A Pilgrimage to Nejd, Vol. 2 [of 2] The Cradle of the Arab Race
with us as a delightful remembrance. On the following day we were to depart. Mohammed, while we were away, had been making preparations. Two new camels had been bought, and a month’s provision of dates and rice purchased, in addition to a gift of excellent Yemen coffee sent us by the Emir. Our last interview with Ibn Rashid was characteristic. He was not at the kasr, but in a house he has close to the Mecca gate, where from a little window he can watch unperceived the goings on of the Haj encamped below him. We found him all alone, for he has lost all fear of our being assassins now, at his window like a bird of prey, calculating no doubt how many more silver pieces he should be able to make out of the Persians before they were well out of his clutches. Every now and then he would lean out of the window, which was partly covered by a shutter, and shout to one of his men who were standing below some message with regard to the pilgrims. He seemed to be enjoying the pleasure of his power over them, and it is absolute.
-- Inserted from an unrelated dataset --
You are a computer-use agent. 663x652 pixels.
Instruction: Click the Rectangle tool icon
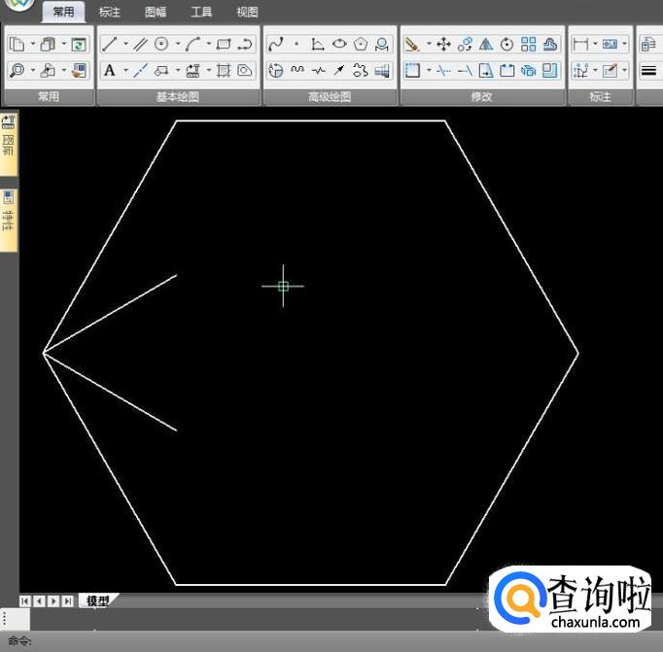[224, 44]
To us he was very amiable, renewing all his protestations of friendship and regard, and offering to give us anything we might choose to ask for, dromedaries for the journey, or one of his mares. This, although we should have liked to accept the last offer, we of course declined, Wilfrid making a short speech in the Arab manner, saying that the only thing we asked was the Emir’s regard, and wishing him length of days. He begged Mohammed ibn Rashid to consider him as his vakil in Europe in case he required assistance of any kind, and thanked him for all the kindness we had received at his hands. The Emir then proposed that we should put off our departure, and go with him instead on a ghazú or warlike expedition he was starting on in a few days, a very attractive offer which might have been difficult to refuse had it been made earlier, but which we now declined. Our heads, in fact, had been in the jaws of the lion long enough, and now our only object was to get quietly and decorously out of the den. We therefore pleaded want of time, and added that our camels were already on the road; we then said good-bye and took our leave.
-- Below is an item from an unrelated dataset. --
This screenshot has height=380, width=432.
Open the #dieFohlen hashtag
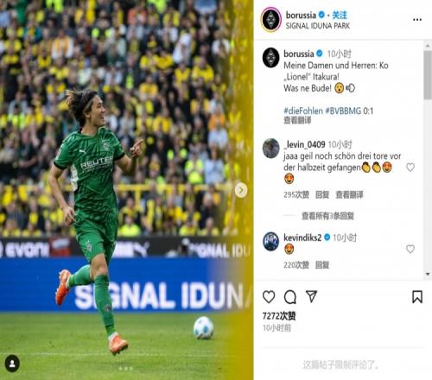[303, 111]
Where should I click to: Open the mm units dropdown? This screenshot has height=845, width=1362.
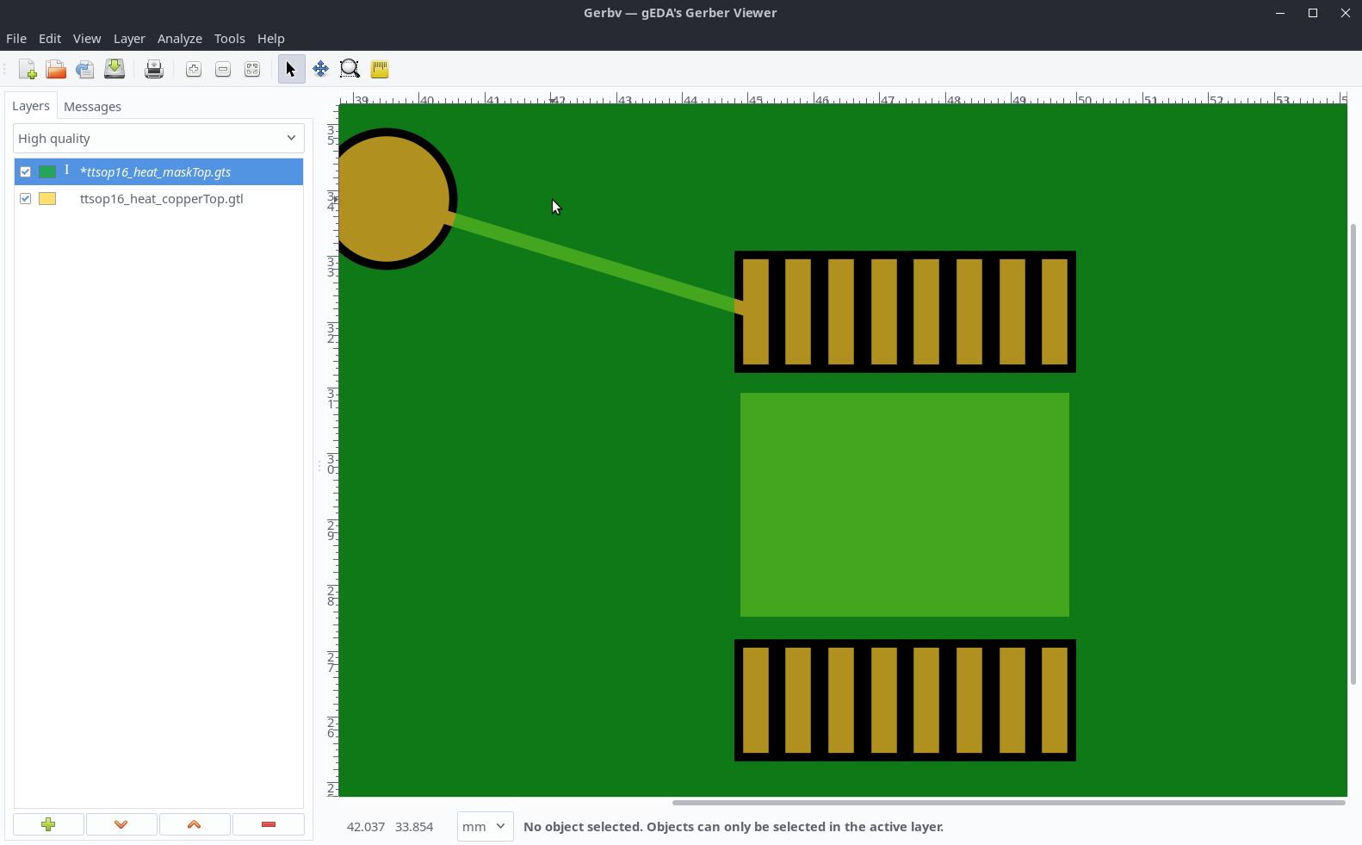click(485, 827)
There was, however, one more visit to be paid, this time of friendly regard more than of ceremony. As we rode through the town we stopped at Hamúd’s house and found him and all his family at home. To them our farewells were really expressions of regret at parting, and Hamúd gave us some very sound advice about going on with the Haj to Meshhed Ali, instead of trying to get across to Bussora. There had been rain, he said, on the pilgrim road, and all the reservoirs (those marked on the map as the tanks of Zobeydeh) were full, so that our journey that way would be exceptionally easy, whereas between this and Bussorah, we should have to pass over an almost waterless region, without anything interesting to compensate for the difficulty. But this we should see as we went on—the first thing, as I have said, was to get clear away, and it would be time enough later to settle details about our course.
Majid was there, and received from Wilfrid as a remembrance a silver-handled Spanish knife, whereupon he sent for a black cloth cloak with a little gold embroidery on the collar and presented it to me. It was a suitable gift, for I had nothing of the sort, indeed no respectable abba at all, and this one was both dignified and quiet in appearance. Majid at least, I am sure, regrets us, and if circumstances ever take us again to Haïl, it would be the best fortune for us to find him or his father on the throne. They are regarded as the natural heirs to the Sheykhat, and Ibn Rashid’s does not look like a long life.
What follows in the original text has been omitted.